Ad revenue, the primary source of newspaper income, began sliding two years ago, and as hiring freezes turned to buyouts and then to layoffs, the decline has only accelerated.
On top of long-term changes in the industry, the weak U.S. economy is also hurting ad sales, especially in Florida and California, where the severe contraction of the housing markets has cut deeply into real estate ads.
Overall, ad revenue fell almost 8 percent last year. This year, it is running about 12 percent below that dismal performance, and company reports issued last week suggested a 14 percent to 15 percent decline in May.
"I think the probability is very high," said Peter Appert, an analyst at Goldman Sachs, "that there will be a number of examples of individual newspapers and newspaper companies that fall into a loss position. And I think it's inevitable that there will be closures in this industry, and maybe bankruptcies."

Analysts and newspaper executives find themselves revising their forecasts downward every few months, unable to gain a stable footing on a sinking floor. Papers have cut costs by shedding thousands of workers, eliminating some distribution routes and printing fewer, smaller pages, but profit margins continue to shrink.
Since autumn, when Media General, the owner of a major newspaper chain in the southern United States, set its 2008 budget, "We have pulled our thinking down twice with respect to revenue," said Marshall Morton, the chief executive.
Over the next few years, he predicted, "There's got to be some assimilation," with some major U.S. newspapers going out of business or merging. At the corporate level, he said, "I would guess that rather than bankruptcies, you'd see combinations."
Analysts have issued warnings about several companies' abilities to meet their debt obligations, although the companies insist that they are at no risk of default.
Most of those companies are privately held, like Tribune Co., owner of The Chicago Tribune, The Los Angeles Times and many other papers; MediaNews Group, whose papers include The Denver Post and The San Jose Mercury News; and Philadelphia Media Holdings, which publishes The Inquirer and The Daily News in that city.

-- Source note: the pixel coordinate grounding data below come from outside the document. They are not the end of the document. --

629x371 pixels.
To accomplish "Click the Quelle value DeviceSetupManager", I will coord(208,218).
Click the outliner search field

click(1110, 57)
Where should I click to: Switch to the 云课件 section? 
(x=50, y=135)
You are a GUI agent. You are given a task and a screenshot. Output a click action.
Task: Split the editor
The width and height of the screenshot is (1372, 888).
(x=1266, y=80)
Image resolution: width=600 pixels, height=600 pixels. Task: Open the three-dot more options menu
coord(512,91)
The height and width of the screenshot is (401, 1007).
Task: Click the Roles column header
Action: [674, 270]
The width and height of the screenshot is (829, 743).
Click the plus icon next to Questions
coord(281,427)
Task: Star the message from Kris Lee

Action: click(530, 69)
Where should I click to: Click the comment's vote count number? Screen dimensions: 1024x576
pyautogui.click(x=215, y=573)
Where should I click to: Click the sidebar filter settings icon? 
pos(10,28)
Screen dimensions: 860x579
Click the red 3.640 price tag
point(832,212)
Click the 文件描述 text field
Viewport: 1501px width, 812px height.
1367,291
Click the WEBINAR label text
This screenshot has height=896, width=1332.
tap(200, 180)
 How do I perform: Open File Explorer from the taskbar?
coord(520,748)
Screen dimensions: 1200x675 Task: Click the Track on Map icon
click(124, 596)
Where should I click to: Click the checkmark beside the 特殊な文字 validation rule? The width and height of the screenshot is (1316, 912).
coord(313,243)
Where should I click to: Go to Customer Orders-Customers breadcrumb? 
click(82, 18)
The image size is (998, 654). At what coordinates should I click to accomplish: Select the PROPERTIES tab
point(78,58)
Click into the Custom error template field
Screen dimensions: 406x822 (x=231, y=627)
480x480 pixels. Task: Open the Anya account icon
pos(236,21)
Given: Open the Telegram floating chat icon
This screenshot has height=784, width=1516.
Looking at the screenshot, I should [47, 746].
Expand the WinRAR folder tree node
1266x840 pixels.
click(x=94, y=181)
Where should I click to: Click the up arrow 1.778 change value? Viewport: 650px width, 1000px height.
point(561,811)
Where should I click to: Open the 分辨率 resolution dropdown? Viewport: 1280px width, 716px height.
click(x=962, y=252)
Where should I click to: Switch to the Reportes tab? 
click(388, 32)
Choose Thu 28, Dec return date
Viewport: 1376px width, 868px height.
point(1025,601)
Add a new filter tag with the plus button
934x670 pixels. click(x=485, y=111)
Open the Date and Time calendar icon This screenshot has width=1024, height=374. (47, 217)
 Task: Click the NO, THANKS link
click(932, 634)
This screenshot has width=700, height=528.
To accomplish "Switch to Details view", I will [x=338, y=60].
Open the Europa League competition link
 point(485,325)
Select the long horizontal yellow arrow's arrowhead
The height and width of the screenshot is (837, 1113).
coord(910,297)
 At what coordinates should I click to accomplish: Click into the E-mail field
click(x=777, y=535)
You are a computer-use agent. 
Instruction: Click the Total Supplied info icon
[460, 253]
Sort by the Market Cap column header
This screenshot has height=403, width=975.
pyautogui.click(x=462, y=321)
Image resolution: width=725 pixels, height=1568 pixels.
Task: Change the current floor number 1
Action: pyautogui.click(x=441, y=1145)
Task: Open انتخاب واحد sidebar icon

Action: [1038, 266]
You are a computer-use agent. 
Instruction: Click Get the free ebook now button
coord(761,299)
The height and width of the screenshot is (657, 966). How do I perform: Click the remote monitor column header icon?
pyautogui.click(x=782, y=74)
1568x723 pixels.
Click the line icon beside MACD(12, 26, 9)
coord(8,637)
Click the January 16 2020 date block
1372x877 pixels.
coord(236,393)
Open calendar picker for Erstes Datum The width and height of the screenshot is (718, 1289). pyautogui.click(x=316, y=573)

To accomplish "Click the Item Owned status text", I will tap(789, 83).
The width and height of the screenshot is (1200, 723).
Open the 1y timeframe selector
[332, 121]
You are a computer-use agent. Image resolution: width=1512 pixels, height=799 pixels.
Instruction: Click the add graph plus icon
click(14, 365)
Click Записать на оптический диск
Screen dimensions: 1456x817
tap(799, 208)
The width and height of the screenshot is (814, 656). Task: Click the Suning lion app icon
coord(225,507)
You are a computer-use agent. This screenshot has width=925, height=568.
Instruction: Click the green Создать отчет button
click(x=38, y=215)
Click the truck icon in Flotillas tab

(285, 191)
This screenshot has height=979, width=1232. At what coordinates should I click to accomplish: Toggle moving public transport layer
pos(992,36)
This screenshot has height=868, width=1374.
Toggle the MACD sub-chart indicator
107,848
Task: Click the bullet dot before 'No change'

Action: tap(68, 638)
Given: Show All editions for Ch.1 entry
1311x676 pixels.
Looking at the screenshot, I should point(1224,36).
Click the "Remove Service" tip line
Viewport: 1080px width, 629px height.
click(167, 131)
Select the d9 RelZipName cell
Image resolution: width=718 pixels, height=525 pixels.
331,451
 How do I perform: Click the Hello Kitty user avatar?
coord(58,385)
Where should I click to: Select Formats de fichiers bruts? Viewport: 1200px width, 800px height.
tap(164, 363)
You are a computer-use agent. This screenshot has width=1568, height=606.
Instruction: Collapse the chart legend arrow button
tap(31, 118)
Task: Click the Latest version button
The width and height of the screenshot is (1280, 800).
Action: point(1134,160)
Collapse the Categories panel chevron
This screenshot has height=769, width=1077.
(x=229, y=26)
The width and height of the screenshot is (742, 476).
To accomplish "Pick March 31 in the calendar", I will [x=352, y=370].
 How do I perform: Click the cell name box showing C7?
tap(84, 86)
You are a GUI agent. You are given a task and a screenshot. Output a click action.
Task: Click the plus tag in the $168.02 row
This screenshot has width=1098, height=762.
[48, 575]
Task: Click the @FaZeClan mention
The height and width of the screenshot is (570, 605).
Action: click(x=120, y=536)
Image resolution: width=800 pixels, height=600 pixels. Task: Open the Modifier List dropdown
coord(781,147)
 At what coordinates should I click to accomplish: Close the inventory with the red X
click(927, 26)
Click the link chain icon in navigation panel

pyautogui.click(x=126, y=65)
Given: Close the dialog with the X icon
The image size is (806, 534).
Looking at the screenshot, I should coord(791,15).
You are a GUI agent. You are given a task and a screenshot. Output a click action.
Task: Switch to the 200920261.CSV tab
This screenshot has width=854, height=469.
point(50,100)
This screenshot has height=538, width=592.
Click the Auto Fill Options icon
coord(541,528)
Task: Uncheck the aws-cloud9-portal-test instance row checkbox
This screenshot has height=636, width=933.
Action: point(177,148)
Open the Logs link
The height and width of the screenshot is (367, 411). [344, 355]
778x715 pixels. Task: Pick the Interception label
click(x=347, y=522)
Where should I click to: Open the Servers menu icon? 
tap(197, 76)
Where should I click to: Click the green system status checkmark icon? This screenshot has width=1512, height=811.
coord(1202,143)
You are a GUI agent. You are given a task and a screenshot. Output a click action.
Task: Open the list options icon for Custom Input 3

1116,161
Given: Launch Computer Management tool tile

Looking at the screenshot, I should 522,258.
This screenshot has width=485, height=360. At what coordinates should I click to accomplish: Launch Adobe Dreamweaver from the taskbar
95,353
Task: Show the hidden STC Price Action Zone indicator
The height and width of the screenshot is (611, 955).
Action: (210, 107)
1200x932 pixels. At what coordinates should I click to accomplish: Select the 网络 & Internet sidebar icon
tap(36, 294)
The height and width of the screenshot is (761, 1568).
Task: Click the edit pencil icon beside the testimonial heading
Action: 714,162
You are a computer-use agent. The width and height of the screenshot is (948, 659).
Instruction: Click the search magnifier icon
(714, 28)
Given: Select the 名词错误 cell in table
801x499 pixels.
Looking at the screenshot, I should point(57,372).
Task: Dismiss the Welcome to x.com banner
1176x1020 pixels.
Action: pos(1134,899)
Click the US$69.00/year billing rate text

Some analysts also see a lesser risk in a major publicly traded chain, McClatchy, owner of The Miami Herald, The Kansas City Star, The Sacramento Bee and others, which said last week that its ad revenue was down 15.4 percent through the first five months of the year.
The company announced plans to eliminate about 1,400 jobs, leaving it with 21 percent fewer employees than it had a year and a half ago.
Some other newspaper chains have already made comparable cuts.
"It's going a lot worse than anybody predicted, and if we have double-digit ad declines for two years, some newspapers will be in real financial jeopardy," said Edward Atorino, an analyst at Benchmark.
Even with less severe losses, he said, "You're going to see structural changes: Papers could drop a day or two per week, they could outsource printing."
He said that he expected the decline in ad sales to slow, with 2008 producing a 10 percent drop for the year, but he cautioned that, like other analysts, he had not been pessimistic enough so far.
The primary long-term threat to newspapers is the Internet's siphoning away of ad revenue, a trend that has been under way for more than a decade, but one that has picked up speed in the last year.
Advertisers have vastly more choices online than on paper, so newspaper Web sites win only a fraction of the advertising that goes digital, and it pays much less than advertising in print.
At the same time, the Internet has drawn millions of new readers to papers, and the major ones reach far more readers than ever before.